His eyes cast downwards, locking onto my scarred arm that was currently hidden under my sleeve.

What? He knows?! Why would Paul tell him?! Why would he tell anyone?!

They're going to ridicule me for being so weak. They will. I know they will. I mean what else would they do? Help me? I almost scoffed at that. As if they'd help me.

"Why would you do that to yourself?"

I couldn't help but stiffen, I have no explanation for what I did. Well not a good one anyway. What am I supposed to say?

"Cait?"

I panicked, my eyes were stinging but I couldn't find it in myself to do anything about it, all I could think about was how Jared had scared me earlier, just like he was doing right now.

"Cai- oh crap"

I felt a hand on my arm and my breath got caught in my throat.

I snapped my head towards Jared as he tugged me into his chest, I pushed against his body, trying to get away from him but I knew I couldn't. He was too strong for me.

"I'm so sorry Cait. I really am sis" He sighed, his voice cracking as he spoke.

I stopped struggling, surprised by his words.

He's sorry? Why?

I looked up at him to see him running one hand over his face before looking down at me.

"Things are going to change. Believe it or not but they are. I promise kiddo"

I continued to weakly push against his chest, refusing to believe his words. I don't trust him or the rest of the pack, well maybe Seth or Leah but the rest of them have given me no reason to believe a single word that leaves their lips.

At least Seth and Leah have treated me the same as they used to before, they don't ignore me or bully me like the others have done. Seth and Leah may not have told me about them being shifters but at least they still treat me like a friend.

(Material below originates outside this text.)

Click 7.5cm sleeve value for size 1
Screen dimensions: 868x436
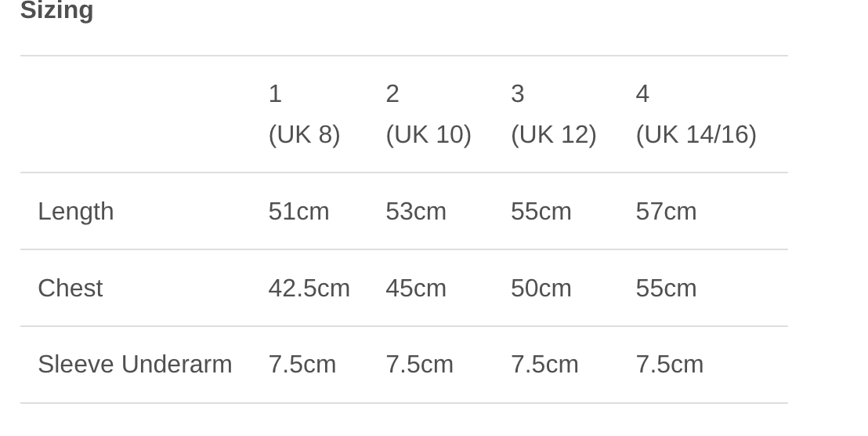coord(302,365)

I get that it's a huge secret and I understand why they have to keep it hidden from everyone else since they could get taken away and experimented on if someone found out; but I don't know why they wouldn't tell me, I've heard all the legends! I already know about the cold ones and the shape shifters, why would they not tell me?

I knew I'd most likely regret it later, but at the moment I wanted to make the most of my time with Jared.

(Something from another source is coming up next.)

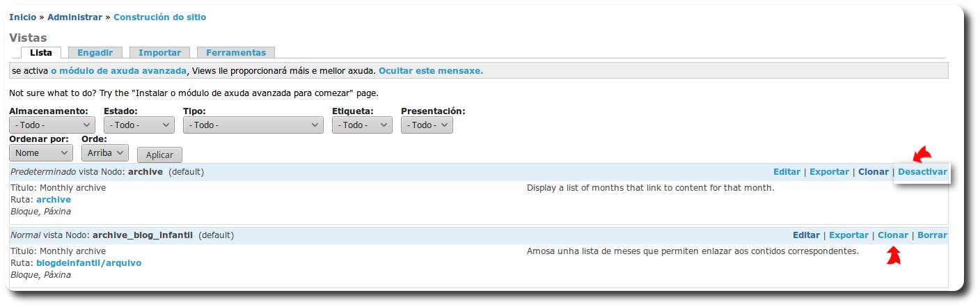980x307 pixels.
Task: Open the Ordenar por dropdown set to Nome
Action: click(x=40, y=152)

I don't know if he'll actually change or if he's lying, but right now I need the comfort and since he's the only one around and willing to console me, I might as well accept it. It doesn't mean I'm going to forgive him and the boys for everything they've done, but a hug can't hurt right?

Besides, I know that as long as I'm screaming and struggling, Jared won't let me go. Maybe he does regret what he's done, maybe knowing that I'd self harmed had given him the reality check he needed? It's possible. But if that's why he's here trying to console me, then he'll only leave once I'm calm. Or asleep. I usually tire myself out when I have a freak out as big as this, even in the past I was like this. When my parents would hurt me really bad, I'd cry in my room for ages until I eventually fell asleep, and more often than not, Jared would be right there beside me as I wept like a baby. What ever happened to that Jared?

I can only hope that this means he and the boys won't be bullying me anymore, I don't know how much more of their harsh treatment I can tolerate.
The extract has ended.